In the past users were taking advantage of these projects for search from a text standpoint, but as data grew into more places, the demand to access unstructured or semi-structured content branched outward. Now it’s not just about data access, rather, the focus now is on relevance, scalability and fuller functionality of search capabilities. Ingersoll said that with this in mind, the company has been investing heavily in distributed and real-time search, an effort that is aided by the fruits of Apache labor via the Lucene and Solr 4.0 release, which he says will “set the stage for the next generation of search applications.”
The Lucene project itself began in 1999 with Hadoop co-founder Doug Cutting, and resulted in the project becoming robust enough to support the underlying search capabilities for Twitter, Disney, LinkedIn, and other recognizable brands. Solr, which Ingersoll has also worked on, was added to extend this functionality.
Mahout, which is Ingersoll’s big claim to Apache fame, was spun out of Lucene as the needs to solve more complex relevance problems in search, especially on the text front, merged with greater demand for more robust machine learning libraries. While he notes that there are already a number of open source machine learning libraries available, they are too research-oriented, don’t scale, or lack the development community that Apache provides.
Development work on Mahout to increase relevance and robustness is centered around three areas of machine learning; classification, clustering and collaborative filtering, all three of which he says are addressed by the company’s LucidWorks Big Data offering.

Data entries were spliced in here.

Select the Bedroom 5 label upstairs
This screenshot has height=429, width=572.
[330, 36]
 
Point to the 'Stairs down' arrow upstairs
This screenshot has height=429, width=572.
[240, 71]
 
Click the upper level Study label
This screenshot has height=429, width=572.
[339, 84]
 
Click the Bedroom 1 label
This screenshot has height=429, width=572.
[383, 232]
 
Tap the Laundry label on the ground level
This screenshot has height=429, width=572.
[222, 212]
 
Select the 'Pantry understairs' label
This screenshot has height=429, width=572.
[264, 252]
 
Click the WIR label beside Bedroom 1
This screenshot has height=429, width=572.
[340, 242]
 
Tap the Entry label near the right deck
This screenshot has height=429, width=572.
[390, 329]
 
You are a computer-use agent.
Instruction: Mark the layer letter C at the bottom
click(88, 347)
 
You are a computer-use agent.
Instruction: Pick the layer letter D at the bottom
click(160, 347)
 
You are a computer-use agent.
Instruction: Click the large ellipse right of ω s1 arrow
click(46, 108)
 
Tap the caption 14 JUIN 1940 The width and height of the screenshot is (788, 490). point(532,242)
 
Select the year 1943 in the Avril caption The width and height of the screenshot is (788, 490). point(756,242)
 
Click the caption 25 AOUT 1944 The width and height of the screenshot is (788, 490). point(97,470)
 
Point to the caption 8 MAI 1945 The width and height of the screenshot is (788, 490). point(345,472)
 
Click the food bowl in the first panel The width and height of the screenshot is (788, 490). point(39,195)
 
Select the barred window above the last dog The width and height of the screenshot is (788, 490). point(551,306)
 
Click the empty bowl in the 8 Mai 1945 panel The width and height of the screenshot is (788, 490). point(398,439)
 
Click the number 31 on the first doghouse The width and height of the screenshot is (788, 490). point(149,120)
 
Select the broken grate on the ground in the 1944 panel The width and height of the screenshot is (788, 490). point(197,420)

“We want to provide a one-platform approach to let users ask questions of semi and multi-structured data and give them multiple ways of accessing and searching that content,” said Ingersoll. “By marrying Solr with Hadoop, Mahout and other machine learning tools, we’re giving application developers a single place to go to build out these types of systems,” Ingersoll added, pointing to a range of use cases in government, genetics and ecommerce where these capabilities are required.